## Your task:
Substitute "Cancel button" for "Cancel link" in everything from the start of the material down to the line containing "(x=509, y=420)", and reproduce those lines with nothing else changed.

(Text and item location entries)
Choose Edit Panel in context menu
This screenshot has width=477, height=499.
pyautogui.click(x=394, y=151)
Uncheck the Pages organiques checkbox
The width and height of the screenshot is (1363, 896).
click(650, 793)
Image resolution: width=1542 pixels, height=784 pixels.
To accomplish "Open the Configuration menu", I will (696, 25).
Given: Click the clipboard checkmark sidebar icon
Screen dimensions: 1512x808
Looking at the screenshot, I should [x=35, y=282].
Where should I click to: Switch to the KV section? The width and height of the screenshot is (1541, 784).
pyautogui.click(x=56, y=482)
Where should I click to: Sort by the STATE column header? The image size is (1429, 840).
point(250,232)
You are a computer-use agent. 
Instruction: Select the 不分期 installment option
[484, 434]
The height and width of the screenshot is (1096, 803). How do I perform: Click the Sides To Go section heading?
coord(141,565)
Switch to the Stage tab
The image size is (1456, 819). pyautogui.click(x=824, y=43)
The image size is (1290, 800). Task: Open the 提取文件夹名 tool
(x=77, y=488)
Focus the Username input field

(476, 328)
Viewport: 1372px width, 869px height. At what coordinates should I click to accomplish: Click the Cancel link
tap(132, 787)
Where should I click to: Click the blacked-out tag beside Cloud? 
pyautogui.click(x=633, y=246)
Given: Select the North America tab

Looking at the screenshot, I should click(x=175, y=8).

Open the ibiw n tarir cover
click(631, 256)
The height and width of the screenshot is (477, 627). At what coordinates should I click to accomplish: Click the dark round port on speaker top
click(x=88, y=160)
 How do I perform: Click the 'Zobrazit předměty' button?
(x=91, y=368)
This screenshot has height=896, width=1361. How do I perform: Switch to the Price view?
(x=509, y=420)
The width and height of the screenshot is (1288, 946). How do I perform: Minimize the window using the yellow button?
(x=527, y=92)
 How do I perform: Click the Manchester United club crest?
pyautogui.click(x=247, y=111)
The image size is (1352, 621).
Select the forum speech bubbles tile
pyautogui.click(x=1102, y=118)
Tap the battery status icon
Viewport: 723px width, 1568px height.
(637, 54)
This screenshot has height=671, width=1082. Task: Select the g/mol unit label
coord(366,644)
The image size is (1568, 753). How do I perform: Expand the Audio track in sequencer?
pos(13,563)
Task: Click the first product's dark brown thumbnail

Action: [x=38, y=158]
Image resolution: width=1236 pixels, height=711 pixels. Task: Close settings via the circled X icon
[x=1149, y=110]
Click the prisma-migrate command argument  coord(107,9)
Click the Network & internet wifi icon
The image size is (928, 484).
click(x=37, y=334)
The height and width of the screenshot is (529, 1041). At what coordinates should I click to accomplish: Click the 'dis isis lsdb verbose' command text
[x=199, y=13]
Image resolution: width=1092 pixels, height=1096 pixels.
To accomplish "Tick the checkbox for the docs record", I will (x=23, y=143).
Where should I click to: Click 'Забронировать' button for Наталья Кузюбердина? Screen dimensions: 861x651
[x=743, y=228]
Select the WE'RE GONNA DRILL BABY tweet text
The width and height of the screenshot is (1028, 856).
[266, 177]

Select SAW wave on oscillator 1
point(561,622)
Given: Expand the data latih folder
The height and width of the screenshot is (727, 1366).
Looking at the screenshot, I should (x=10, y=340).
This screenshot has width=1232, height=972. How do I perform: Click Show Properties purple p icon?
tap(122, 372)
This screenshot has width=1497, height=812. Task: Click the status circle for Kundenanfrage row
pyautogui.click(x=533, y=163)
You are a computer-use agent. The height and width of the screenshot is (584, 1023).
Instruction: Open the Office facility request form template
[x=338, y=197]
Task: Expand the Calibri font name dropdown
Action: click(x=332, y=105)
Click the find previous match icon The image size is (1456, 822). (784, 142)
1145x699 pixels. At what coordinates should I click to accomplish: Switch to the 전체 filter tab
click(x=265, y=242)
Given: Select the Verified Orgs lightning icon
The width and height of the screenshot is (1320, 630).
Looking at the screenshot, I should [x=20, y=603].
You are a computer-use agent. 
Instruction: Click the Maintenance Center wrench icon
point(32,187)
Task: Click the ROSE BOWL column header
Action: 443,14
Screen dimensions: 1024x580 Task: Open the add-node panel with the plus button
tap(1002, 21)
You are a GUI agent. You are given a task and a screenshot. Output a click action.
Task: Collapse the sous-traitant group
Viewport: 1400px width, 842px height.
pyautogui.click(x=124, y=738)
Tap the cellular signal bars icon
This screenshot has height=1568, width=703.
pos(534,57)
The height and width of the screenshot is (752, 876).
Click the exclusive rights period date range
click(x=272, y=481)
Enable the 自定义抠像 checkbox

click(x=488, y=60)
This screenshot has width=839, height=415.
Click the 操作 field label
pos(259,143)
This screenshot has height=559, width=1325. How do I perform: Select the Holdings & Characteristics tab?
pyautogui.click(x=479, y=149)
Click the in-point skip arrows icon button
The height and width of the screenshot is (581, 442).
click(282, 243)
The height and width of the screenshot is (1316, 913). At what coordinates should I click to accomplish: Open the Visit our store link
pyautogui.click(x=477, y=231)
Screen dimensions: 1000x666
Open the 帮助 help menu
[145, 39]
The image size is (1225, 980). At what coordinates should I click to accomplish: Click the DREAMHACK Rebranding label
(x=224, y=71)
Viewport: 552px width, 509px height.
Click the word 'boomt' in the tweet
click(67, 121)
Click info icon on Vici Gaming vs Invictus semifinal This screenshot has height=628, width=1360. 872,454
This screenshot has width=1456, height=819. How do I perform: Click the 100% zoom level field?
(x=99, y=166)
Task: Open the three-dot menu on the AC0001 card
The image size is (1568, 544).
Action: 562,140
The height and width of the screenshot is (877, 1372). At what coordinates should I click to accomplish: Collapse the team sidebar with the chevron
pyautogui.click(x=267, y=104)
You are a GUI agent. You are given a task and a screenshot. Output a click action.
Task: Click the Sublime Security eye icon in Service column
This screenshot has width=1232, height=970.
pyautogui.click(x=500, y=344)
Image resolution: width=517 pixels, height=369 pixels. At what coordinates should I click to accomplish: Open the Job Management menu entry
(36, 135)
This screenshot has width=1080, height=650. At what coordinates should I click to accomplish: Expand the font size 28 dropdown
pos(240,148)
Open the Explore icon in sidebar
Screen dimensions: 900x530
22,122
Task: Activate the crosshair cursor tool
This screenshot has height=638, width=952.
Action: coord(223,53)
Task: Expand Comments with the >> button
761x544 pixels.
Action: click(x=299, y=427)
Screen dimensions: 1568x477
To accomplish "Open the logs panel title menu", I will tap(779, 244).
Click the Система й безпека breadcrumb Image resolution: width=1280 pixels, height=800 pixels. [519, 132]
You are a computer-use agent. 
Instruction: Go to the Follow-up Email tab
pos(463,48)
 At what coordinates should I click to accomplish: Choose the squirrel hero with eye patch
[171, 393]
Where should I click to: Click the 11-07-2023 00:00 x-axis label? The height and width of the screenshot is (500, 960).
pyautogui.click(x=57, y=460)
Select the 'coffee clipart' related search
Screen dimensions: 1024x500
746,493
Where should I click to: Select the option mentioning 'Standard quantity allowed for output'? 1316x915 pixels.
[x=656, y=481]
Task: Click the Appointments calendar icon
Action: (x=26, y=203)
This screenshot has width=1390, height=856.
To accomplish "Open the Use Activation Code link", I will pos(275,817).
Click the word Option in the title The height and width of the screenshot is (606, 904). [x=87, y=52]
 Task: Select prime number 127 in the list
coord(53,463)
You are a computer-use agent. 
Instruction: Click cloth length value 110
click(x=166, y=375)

## Response to the task:
Choose Edit Panel in context menu
This screenshot has width=477, height=499.
pyautogui.click(x=394, y=151)
Uncheck the Pages organiques checkbox
The width and height of the screenshot is (1363, 896).
click(650, 793)
Image resolution: width=1542 pixels, height=784 pixels.
To accomplish "Open the Configuration menu", I will (696, 25).
Given: Click the clipboard checkmark sidebar icon
Screen dimensions: 1512x808
Looking at the screenshot, I should [x=35, y=282].
Where should I click to: Switch to the KV section? The width and height of the screenshot is (1541, 784).
pyautogui.click(x=56, y=482)
Where should I click to: Sort by the STATE column header? The image size is (1429, 840).
point(250,232)
You are a computer-use agent. 
Instruction: Select the 不分期 installment option
[484, 434]
The height and width of the screenshot is (1096, 803). How do I perform: Click the Sides To Go section heading?
coord(141,565)
Switch to the Stage tab
The image size is (1456, 819). pyautogui.click(x=824, y=43)
The image size is (1290, 800). Task: Open the 提取文件夹名 tool
(x=77, y=488)
Focus the Username input field

(476, 328)
Viewport: 1372px width, 869px height. At what coordinates should I click to accomplish: Click the Cancel button
tap(132, 787)
Where should I click to: Click the blacked-out tag beside Cloud? 
pyautogui.click(x=633, y=246)
Given: Select the North America tab

Looking at the screenshot, I should click(x=175, y=8).

Open the ibiw n tarir cover
click(631, 256)
The height and width of the screenshot is (477, 627). At what coordinates should I click to accomplish: Click the dark round port on speaker top
click(x=88, y=160)
 How do I perform: Click the 'Zobrazit předměty' button?
(x=91, y=368)
This screenshot has height=896, width=1361. How do I perform: Switch to the Price view?
(x=509, y=420)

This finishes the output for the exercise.